Nel secondo dopoguerra un gruppo di piemontesi compie un percorso migratorio che porta prima in Svezia e poi in Sudafrica. Composto da coppie (alcune con prole), da nubili e da scapoli, è un gruppo elastico, fluido: in Svezia perde qualche componente e in Sudafrica si trasferisce in ordine sparso. A Johannesburg si ricompatta, acquisendo emigrati che la Svezia l’avevano saltata e riabbracciandone altri ancora che tra le due tappe si erano fermati, per poco tempo, in Italia o in Svizzera.

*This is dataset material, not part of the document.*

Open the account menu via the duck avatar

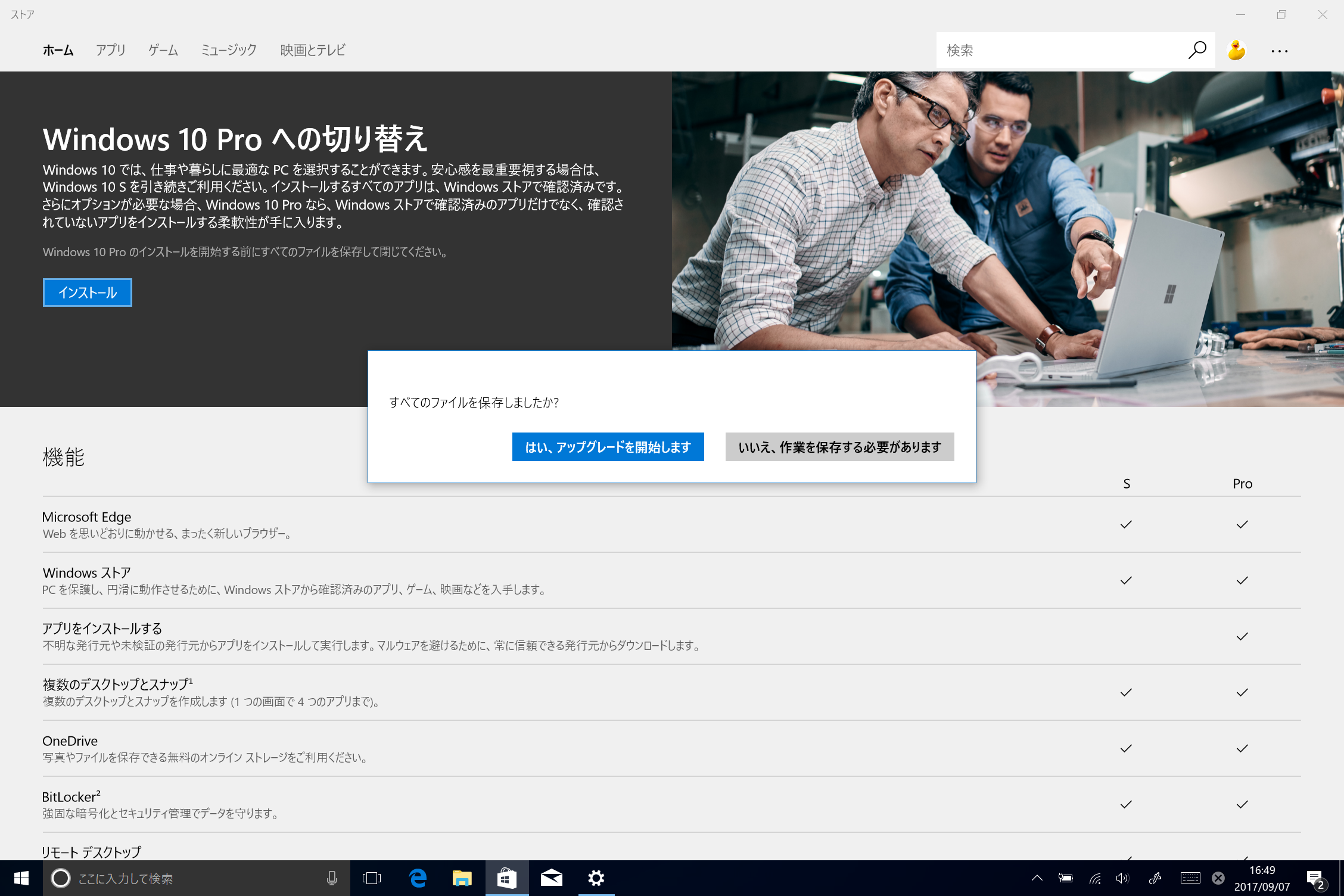pyautogui.click(x=1237, y=50)
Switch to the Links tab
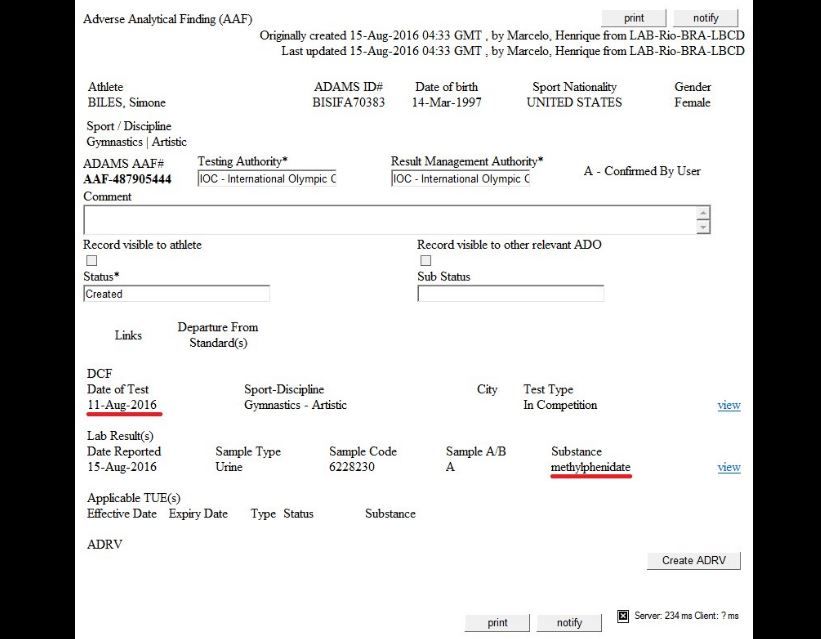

Dopo qualche decennio molti di questi piemontesi ritornano in Italia. Ma alcuni ci ripensano e ripartono nuovamente, per andare a lavorare in Australia o per ristabilirsi definitivamente in Sudafrica. Una coppia raggiunge la famiglia del figlio in California, dove resiste qualche anno prima di tornare, per l’ultima volta, in patria.
I discendenti di questo irrequieto e mobilissimo gruppo sono sparsi per tutto il mondo. Si trovano nei paesi già citati, e anche in Portogallo, Nuova Zelanda, Gran Bretagna e negli Emirati Arabi Uniti.
Il libro “Sette marinai, sette infermiere” traccia, in modo non sempre prevedibile, la sovrapposizione dei percorsi migratori dei pionieri italiani a quelli di un compassato signore residente in Svizzera, ma affascinato dalle vicende sorprendenti di quella che lui definisce la “Italian Gang”.